***** Data excerpts *****

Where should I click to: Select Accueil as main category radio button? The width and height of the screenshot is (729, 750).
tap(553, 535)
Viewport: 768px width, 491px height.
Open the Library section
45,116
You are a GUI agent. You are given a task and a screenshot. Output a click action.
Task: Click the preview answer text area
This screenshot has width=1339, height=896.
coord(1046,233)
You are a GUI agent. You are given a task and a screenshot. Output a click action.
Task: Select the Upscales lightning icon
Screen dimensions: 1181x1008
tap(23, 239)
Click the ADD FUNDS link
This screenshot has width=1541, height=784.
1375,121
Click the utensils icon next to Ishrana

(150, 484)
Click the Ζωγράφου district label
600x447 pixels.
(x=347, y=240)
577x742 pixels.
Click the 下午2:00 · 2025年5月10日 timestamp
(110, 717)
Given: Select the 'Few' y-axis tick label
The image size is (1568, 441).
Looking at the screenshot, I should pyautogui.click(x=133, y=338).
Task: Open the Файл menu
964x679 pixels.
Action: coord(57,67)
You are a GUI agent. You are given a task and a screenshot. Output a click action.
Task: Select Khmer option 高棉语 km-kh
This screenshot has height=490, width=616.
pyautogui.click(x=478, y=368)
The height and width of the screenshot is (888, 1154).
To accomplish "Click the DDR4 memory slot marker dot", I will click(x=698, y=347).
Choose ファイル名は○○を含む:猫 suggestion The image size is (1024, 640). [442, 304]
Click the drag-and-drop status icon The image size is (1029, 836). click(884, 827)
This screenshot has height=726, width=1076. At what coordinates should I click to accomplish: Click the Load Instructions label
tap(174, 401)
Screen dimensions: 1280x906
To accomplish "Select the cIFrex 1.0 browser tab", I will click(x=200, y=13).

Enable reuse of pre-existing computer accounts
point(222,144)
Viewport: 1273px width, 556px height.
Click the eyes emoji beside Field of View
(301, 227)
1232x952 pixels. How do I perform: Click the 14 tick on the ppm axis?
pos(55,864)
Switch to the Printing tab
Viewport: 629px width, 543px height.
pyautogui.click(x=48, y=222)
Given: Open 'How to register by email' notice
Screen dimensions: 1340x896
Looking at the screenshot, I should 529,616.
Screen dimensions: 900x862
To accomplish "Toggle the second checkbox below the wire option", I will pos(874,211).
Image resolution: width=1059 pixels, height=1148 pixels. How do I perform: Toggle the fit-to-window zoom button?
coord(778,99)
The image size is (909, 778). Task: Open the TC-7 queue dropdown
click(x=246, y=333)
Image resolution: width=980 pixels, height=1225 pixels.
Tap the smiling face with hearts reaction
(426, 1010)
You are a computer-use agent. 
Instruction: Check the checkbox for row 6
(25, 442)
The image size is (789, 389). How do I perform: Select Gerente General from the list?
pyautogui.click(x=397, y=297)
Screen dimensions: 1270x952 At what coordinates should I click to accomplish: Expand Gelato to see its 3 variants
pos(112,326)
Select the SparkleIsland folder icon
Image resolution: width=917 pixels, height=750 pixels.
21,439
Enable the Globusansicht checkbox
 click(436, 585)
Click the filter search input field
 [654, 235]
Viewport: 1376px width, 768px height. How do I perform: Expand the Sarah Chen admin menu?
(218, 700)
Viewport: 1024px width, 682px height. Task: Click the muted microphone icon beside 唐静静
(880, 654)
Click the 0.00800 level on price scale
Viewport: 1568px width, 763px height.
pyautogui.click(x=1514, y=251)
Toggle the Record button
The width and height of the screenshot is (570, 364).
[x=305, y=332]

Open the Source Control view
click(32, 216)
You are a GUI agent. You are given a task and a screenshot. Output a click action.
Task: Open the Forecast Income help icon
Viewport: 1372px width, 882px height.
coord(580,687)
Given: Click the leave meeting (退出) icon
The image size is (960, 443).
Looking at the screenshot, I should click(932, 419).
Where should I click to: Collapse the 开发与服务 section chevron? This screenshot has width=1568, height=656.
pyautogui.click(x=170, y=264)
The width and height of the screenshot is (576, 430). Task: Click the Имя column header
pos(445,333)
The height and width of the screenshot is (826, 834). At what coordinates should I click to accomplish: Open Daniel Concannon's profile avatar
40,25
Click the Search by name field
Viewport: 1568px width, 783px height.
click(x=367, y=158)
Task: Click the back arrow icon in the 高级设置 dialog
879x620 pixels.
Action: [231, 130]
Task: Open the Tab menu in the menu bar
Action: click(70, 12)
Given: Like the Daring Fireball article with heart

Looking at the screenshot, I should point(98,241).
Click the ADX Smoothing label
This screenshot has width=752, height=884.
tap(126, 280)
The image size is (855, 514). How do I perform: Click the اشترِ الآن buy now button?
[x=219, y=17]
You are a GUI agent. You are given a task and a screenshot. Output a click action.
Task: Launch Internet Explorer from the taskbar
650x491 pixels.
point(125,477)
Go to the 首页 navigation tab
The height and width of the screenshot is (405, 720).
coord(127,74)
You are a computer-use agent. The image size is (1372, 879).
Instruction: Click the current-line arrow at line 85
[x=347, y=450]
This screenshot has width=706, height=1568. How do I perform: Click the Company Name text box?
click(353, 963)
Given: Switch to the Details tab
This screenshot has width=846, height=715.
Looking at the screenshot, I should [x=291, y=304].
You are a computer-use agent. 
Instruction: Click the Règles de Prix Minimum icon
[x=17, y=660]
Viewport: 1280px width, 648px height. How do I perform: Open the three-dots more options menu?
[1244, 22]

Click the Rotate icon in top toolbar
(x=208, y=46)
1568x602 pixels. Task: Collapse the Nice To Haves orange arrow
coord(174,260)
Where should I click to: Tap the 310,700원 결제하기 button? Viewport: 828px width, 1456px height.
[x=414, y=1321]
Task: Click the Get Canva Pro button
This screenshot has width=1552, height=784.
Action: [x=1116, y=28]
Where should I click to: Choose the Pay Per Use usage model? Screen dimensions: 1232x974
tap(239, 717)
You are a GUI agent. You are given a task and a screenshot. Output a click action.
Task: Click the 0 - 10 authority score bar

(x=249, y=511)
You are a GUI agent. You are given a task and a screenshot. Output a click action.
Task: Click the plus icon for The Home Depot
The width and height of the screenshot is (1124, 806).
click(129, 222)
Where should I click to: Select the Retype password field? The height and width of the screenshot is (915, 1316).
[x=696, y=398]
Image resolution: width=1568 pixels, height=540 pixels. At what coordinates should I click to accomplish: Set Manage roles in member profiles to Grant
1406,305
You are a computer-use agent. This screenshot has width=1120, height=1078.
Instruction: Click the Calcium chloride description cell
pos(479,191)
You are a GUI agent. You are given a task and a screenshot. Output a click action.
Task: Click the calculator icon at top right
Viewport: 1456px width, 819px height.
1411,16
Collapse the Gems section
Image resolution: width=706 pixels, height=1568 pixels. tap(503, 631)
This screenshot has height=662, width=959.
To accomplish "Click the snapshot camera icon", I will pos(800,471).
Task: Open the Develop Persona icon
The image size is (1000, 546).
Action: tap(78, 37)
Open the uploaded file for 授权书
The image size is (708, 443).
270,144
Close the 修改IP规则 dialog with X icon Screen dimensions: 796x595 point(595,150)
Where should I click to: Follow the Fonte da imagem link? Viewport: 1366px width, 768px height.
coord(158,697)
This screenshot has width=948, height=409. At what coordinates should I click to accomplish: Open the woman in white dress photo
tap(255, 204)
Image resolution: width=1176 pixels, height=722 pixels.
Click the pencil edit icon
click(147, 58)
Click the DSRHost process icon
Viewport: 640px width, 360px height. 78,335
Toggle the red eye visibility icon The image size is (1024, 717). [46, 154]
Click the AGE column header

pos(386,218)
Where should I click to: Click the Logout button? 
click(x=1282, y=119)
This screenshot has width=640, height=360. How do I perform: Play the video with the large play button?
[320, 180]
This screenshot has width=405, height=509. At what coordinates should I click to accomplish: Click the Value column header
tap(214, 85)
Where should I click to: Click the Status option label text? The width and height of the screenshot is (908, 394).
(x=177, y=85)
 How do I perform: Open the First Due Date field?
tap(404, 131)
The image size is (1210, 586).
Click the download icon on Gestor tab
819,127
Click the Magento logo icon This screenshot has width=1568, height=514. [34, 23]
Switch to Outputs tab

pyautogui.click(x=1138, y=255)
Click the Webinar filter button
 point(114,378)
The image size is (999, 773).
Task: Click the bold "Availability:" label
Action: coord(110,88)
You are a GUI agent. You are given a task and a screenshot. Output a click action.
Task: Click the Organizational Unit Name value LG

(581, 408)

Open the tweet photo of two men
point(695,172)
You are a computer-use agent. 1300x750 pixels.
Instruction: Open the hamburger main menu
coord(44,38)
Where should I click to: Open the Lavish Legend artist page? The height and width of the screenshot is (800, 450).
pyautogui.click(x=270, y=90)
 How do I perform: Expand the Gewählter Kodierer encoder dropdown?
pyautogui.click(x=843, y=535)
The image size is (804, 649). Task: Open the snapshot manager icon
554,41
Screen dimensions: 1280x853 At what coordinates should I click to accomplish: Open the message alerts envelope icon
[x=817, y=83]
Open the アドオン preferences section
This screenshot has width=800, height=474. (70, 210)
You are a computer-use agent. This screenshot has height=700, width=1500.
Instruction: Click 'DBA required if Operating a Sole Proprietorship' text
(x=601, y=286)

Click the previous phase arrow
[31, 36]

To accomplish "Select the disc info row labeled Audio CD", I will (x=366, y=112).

*****

▸ The exercise
Reproduce the material verbatim from the line with "Viewport: 1273px width, 556px height." to the line with "Looking at the screenshot, I should 529,616.", including both of those lines.

▸ Finished task
Viewport: 1273px width, 556px height.
Click the eyes emoji beside Field of View
(301, 227)
1232x952 pixels. How do I perform: Click the 14 tick on the ppm axis?
pos(55,864)
Switch to the Printing tab
Viewport: 629px width, 543px height.
pyautogui.click(x=48, y=222)
Given: Open 'How to register by email' notice
Screen dimensions: 1340x896
Looking at the screenshot, I should 529,616.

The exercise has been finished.